La signora dei rom accusa Parigi ma il suo Paese li lascia fuori

Non c’è pace tra Francia e Lussemburgo. Il caso di Viviane Reding, la commissaria europea del Granducato che ha provocato la collera del presidente francese Nicolas Sarkozy per aver preso di punta le severe norme sui campi nomadi, non sembra affievolire la sua portata, al contrario. È vero che nei giorni scorsi i vertici del partito di Sarkozy hanno espresso al premier lussemburghese Jean-Claude Juncker le scuse per i toni molto duri usati da un senatore dell’Ump («sarebbe meglio se il Lussemburgo non esistesse», aveva detto Philippe Marini). Ma la tensione rimane palpabile nei confronti della signora Reding, che Sarkozy aveva polemicamente invitato a prendersi un po’ di rom nel suo Paese, visto che aveva da ridire sul trattamento loro riservato in Francia. Con qualche ragione, come vedremo: nel Granducato, infatti, il problema dei cittadini comunitari romeni e bulgari indesiderati viene risolto alla radice, tenendoli fuori dalla porta.

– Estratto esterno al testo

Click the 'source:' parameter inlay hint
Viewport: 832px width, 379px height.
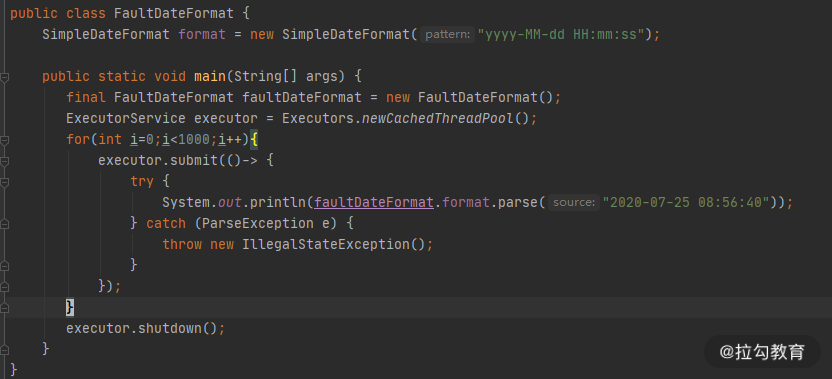click(573, 202)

Tutto si può dire, del resto, fuorché la commissaria lussemburghese si stia impegnando per abbassare la tensione con Parigi. Viviane Reding risulta infatti intenzionata a lanciare contro la Francia la minacciata procedura d’infrazione il prossimo 30 settembre, nonostante i nuovi elementi forniti dal governo francese proprio su richiesta della commissaria. Una mossa che non mancherà di irritare ulteriormente l’Eliseo, ma un portavoce di Bruxelles si trincera in burocratese stretto dietro un muro di formalismi, spiegando che «i tempi dell’analisi giuridica non sono i tempi mediatici e neppure quelli politici». Insomma, se la Francia si arrabbia peggio per lei.
Non stupisce in questo contesto che la missione di Viviane Reding a Parigi, dove intendeva incontrare il ministro della Giustizia Michelle Alliot-Marie, avvenga in un clima freddo se non ostile. Una fonte francese intervistata da Le Monde precisa che la commissaria lussemburghese «non è benvenuta» a Parigi. Non solo non ha potuto incontrare il ministro, ma ancora ieri mattina la colazione di lavoro organizzata in alternativa con il segretario di Stato al Commercio Henri Novelli non era stata confermata. Il quotidiano francese aggiunge che la Reding è stata anche invitata a evitare conferenze stampa durante la sua permanenza a Parigi.
Ma si diceva della chiusura del Lussemburgo rispetto non solo ai rom, ma più in generale ai romeni e ai bulgari. Già era stato reso noto (lo fece un eurodeputato della Lega Nord e non risulta che sia stato smentito) che la polizia del Granducato accompagna sistematicamente alla frontiera gli stranieri che mendicano in Lussemburgo: ed è questa un’“attività” tradizionale per i gitani. Approfondendo però le norme sulla libera circolazione dei cittadini comunitari in vigore nel Granducato emergono aspetti che sembrano dare ragione ai francesi quando sostengono che certe critiche arrivano dall’indirizzo sbagliato.
I bulgari e i romeni che volessero cercarsi un lavoro in Lussemburgo, infatti, si trovano la strada sbarrata da un regime transitorio che ha avuto inizio il 1° gennaio 2007, con l’adesione di Sofia e Bucarest all’Unione Europea. Lo stesso regime, peraltro, era già stato applicato a partire dal 1° maggio 2004 ai cittadini degli altri otto nuovi Stati membri, quelli ex comunisti dell’Est europeo. La norma adottata in Lussemburgo prevede, è vero, delle eccezioni, e precisamente nei settori agricolo, della viticoltura e del turismo, a patto che gli interessati si trovino un lavoro prima di arrivare nel Granducato. Ma queste non fanno che confermare il senso di una scelta che è difficile non definire discriminatoria.

Con che coraggio insomma, pensano in Francia, il Lussemburgo ci fa la morale (sia pure via Ue) sulle «espulsioni discriminatorie dei rom» quando è in prima fila nell’adozione di norme che proprio i rom tengono fuori dalle proprie frontiere?